To run training create a configuration file similar to config/config_incep-all.ini.
To run test create a configuration file similar to one of the ini files under config/*_test/.
Below are the main parameters that may need to be adjusted for a run:
mode: supported values (train, test)
model_path: The output folder
model_base_filename: All output files will have this prefix so it is preferably distinctive of the training configuration
model_restore_filename: The full path of a pretrained model or a previous checkpoint (optional)
For ImageNet pretrained models we used: https://github.com/tensorflow/models/tree/master/research/slim
class_name: currently supported values are (VGG16Classifier, Resnet101Classifier, Resnet152Classifier, InceptionV4Classifier, InceptionResnetV2Classifier)
input_img_height, input_img_width: the final image height and width that are fed into the network.
official_checkpoint: supported values (true, false). If true, the final fully connected layer is excluded from restoration.
provider_class_name: currently supported values are (TCGADataProvider, TCGABatchDataProvider)
filepath_data: The path of the data files
filepath_label: The path of the labels (if there are labels)
preprocess: supported values (true, false). Preprocessing takes place before augmentation. If true then set either pre_resize or pre_center.
augment: supported values (true, false). If true then setup the augmentation parameters (has the pattern aug_**)
postprocess: supported values (true, false). If true then setup the post processing parameters ((post_crop_center, post_crop_height, post_crop_width), post_resize*). Postprocessing takes place after augmentation.
permute: supported values (true, false). If true then the data is shuffled every epoch.
input_img_height, input_img_width: the final image height and width that are fed into the network. Resize operation uses these dimensions.
similar to TRAIN_DATA section. Usually set augment=false, permute=false.
similar to VALIDATE_DATA section. Only used in mode=test.
If testing with super patches that should be divided in 8x8 sub patches use class_name = TCGASuperpatchBatchDataProvider
class_name: currently supported values are (ClassifierTrainer)

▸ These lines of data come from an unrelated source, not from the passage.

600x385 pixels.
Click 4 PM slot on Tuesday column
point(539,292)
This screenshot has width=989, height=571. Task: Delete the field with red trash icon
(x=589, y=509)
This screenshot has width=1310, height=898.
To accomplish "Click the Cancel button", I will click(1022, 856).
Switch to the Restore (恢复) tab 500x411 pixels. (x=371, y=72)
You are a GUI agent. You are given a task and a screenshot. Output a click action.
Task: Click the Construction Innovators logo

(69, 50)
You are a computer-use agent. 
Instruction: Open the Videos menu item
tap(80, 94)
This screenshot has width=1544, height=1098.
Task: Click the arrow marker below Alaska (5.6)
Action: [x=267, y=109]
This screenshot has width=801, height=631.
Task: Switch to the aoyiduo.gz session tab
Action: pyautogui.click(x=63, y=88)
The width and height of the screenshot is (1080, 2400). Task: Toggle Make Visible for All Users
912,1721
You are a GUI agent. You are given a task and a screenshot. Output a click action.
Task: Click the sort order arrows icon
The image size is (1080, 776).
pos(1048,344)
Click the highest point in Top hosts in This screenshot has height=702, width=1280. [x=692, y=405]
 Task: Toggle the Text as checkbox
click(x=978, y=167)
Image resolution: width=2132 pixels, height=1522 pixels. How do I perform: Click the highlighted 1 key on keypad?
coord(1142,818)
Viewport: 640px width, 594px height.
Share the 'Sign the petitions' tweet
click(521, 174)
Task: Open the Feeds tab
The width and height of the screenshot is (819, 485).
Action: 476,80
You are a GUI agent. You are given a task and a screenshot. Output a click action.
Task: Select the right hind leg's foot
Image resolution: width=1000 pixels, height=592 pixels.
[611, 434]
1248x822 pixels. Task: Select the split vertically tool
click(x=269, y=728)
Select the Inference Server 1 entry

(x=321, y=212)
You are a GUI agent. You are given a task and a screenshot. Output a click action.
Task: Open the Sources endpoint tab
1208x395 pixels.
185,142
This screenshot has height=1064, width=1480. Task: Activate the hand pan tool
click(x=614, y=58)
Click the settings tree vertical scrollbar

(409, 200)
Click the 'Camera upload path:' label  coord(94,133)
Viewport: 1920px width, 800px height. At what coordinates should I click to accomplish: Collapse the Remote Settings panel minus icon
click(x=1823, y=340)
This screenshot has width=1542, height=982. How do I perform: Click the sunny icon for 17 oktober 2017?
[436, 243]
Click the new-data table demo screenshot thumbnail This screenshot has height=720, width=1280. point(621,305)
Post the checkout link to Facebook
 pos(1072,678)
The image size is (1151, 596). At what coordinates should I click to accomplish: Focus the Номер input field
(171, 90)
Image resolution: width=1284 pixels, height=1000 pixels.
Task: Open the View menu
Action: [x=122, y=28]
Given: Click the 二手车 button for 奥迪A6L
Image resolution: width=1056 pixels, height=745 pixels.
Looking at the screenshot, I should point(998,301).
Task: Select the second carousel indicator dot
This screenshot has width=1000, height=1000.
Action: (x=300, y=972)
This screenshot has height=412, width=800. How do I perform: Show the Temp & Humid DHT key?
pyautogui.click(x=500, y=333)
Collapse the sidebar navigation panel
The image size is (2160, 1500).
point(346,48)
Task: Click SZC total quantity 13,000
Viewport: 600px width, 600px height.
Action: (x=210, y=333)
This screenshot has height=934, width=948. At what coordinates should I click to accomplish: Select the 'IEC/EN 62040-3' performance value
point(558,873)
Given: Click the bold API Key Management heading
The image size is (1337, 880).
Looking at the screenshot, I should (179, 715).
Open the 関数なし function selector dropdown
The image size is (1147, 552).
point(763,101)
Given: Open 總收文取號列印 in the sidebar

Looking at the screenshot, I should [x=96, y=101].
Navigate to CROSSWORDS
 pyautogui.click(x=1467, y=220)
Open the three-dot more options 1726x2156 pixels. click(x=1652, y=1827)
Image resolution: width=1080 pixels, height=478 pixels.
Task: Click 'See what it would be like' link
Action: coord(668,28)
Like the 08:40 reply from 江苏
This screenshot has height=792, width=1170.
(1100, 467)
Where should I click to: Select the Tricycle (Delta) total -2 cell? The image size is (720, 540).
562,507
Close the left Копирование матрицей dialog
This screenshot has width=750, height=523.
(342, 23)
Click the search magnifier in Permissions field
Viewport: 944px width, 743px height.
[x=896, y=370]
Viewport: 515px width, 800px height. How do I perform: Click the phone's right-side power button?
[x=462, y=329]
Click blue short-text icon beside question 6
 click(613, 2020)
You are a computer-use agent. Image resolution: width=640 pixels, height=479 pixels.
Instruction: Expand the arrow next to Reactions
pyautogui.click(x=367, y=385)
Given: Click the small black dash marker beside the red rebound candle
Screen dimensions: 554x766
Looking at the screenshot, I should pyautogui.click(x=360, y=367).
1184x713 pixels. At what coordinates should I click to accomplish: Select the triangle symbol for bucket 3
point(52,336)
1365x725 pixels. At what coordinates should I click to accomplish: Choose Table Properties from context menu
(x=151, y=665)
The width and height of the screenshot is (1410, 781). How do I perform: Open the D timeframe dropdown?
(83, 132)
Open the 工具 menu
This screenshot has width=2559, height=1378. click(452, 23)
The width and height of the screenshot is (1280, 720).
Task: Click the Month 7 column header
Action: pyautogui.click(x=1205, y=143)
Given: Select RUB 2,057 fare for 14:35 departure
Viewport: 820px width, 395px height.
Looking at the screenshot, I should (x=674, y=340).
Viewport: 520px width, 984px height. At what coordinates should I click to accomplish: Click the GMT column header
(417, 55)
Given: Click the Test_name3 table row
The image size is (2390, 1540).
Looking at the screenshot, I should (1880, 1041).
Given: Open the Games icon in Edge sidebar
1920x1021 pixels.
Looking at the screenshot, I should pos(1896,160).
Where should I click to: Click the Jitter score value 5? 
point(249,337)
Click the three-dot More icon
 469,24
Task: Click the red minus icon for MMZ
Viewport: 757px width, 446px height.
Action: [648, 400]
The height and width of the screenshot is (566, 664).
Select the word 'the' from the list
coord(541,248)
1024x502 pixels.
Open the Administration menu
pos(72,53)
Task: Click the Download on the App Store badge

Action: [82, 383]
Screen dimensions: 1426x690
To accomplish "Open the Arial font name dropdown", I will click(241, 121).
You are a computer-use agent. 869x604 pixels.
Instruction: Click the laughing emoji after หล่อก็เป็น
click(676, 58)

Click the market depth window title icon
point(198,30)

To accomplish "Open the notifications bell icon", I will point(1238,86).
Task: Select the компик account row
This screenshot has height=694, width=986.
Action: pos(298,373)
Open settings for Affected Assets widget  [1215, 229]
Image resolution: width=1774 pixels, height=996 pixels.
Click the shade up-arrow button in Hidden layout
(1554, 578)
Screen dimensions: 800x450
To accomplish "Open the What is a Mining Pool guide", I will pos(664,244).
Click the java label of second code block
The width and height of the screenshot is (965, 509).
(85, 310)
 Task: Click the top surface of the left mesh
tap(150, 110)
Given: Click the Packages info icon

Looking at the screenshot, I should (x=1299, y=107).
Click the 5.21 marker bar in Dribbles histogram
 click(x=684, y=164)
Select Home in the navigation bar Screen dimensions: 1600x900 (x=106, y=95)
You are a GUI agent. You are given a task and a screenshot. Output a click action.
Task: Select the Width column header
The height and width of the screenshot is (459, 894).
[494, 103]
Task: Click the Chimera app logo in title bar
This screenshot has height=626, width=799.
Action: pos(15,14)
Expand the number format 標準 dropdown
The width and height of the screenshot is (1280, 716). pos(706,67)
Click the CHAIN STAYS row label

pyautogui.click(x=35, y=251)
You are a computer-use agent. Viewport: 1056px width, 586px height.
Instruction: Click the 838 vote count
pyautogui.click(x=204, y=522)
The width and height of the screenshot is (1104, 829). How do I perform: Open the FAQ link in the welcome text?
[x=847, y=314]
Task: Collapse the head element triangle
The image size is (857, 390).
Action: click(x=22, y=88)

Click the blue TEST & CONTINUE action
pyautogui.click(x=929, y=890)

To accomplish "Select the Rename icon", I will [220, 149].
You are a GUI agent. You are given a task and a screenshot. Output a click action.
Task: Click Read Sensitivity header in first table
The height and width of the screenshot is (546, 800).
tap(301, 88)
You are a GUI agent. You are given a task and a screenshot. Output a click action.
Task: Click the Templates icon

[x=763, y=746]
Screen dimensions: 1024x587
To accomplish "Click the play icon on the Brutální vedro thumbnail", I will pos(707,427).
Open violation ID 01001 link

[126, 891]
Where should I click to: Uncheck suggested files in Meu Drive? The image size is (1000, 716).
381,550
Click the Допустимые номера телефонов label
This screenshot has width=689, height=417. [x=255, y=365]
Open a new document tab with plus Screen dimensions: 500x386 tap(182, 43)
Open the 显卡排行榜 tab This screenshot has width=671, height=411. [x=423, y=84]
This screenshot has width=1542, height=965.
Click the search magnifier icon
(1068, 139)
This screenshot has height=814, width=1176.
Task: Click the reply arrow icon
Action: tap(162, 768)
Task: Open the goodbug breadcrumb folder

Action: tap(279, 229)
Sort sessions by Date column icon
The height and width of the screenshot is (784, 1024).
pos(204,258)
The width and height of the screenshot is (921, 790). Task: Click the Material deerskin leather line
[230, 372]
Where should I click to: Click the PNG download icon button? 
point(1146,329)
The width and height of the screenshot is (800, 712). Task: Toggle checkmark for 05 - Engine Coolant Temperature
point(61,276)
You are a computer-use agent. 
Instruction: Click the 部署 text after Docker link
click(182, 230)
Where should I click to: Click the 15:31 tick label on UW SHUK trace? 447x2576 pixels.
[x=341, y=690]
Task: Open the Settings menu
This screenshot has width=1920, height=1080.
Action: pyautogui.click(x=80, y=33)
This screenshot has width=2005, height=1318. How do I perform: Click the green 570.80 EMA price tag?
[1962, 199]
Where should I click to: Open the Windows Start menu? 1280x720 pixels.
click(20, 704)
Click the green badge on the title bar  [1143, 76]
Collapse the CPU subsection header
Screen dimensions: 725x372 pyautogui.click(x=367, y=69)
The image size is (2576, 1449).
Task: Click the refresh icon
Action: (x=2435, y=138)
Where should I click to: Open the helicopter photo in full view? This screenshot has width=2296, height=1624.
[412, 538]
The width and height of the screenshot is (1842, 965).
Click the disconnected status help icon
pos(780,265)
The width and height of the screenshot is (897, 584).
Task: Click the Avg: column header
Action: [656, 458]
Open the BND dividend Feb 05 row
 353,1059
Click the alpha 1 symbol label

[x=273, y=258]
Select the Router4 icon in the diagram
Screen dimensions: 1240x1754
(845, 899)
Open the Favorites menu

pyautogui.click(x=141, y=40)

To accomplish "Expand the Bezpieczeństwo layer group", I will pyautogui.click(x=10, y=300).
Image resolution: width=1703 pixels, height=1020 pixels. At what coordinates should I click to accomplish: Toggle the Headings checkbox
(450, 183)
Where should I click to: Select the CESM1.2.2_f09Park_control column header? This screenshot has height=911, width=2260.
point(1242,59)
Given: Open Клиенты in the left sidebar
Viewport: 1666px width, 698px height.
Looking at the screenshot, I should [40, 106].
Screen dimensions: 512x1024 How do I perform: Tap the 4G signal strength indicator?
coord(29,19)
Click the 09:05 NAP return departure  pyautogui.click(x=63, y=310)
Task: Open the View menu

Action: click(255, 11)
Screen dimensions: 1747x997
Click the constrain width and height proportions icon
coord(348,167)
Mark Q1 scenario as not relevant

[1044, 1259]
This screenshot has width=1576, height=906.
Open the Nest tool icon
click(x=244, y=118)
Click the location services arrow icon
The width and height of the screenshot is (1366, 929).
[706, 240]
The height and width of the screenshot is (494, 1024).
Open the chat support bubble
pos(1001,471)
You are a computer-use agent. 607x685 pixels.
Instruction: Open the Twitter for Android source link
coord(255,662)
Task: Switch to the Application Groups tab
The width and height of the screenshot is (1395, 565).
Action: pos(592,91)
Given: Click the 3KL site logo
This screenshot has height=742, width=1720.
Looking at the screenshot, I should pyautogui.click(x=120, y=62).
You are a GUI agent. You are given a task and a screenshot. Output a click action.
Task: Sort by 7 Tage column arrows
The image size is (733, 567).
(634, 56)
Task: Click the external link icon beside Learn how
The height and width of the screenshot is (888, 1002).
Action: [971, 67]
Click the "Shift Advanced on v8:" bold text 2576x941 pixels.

set other training configuration values according to user preference, like batch size, learning rate, etc...
class_name:
ClassifierTesterExternalInput : if providing external input and not using a dataprovider (i.e. test data provider class name is set to 'None') and expected output is probability. [Typically run using NNFramework_TF_external_call/external_model.py]
ClassifierTesterExternalInputBinaryOutput : if providing external input and not using a dataprovider (i.e. test data provider class name is set to 'None') and expected output is thresholded probability (i.e. binary) and set the threshold. [Typically run using NNFramework_TF_external_call/external_model.py]
ClassifierTesterSuperpatchBatch: Use with large patches that are further divided in sub-patches. Each row in the output will have the results of all the sub patches. Set batch_size =1 [Typically run using NNFramework_TF_external_call/external_train.py]
ClassifierTesterBatch: Use otherwise [Typically run using NNFramework_TF_external_call/external_train.py]
out_dir: the location where test output files will be saved batch_size: desired batch size. Set according to preference and tester class used If testing with super patches that should be divided in sub patches use batch_size =1 threshold: Set according to desired threshold for binary prediction output, default threshold = 0.5
To create different classes such as for CNN architecture, dataprovider, trainer, or tester they should be supported by the runner file used to execute the training.
Current supported runner file is: tf_classifier_runner.py
for external input (i.e. not using a data provider) use tf_classifier_runner_external_input.py
- Python 3.5
- Tensorflow 1.8 with CUDA support
- Scikit-image
- The basic models used Resnet, Inception, and Inception-Resnet are imported from the TensorFlow-Slim image classification model library: https://github.com/tensorflow/models/tree/master/research/slim
To run use a command with the following format:
cd /quip_classification/NNFramework_TF_external_call
python external_train.py < config file full path >
Example:
cd $HOME/quip_classification/NNFramework_TF_external_call
python external_train.py $HOME/NNFramework/config/config_tcga_resnet-101.ini
Build a sandbox to have a writable container to be able to install scikit-image and any future required libraries:
module load singularity/3.0.0
export SINGULARITY_DOCKER_USERNAME='$oauthtoken'
export SINGULARITY_DOCKER_PASSWORD=< token >
singularity build --sandbox tf-18.11-py3-w docker://nvcr.io/nvidia/tensorflow:18.11-py3
module unload singularity
module load singularity/2.6.1
singularity run --writable --bind $SCRATCH --nv $SCRATCH/containers/tensorflow/tf-18.11-py3-w
cd /home/shahira/NNFramework_TF_external_call
python external_train.py $HOME/NNFramework/config_tcga_resnet-101.ini
external_model.py provides api for running from another application without using a data provider.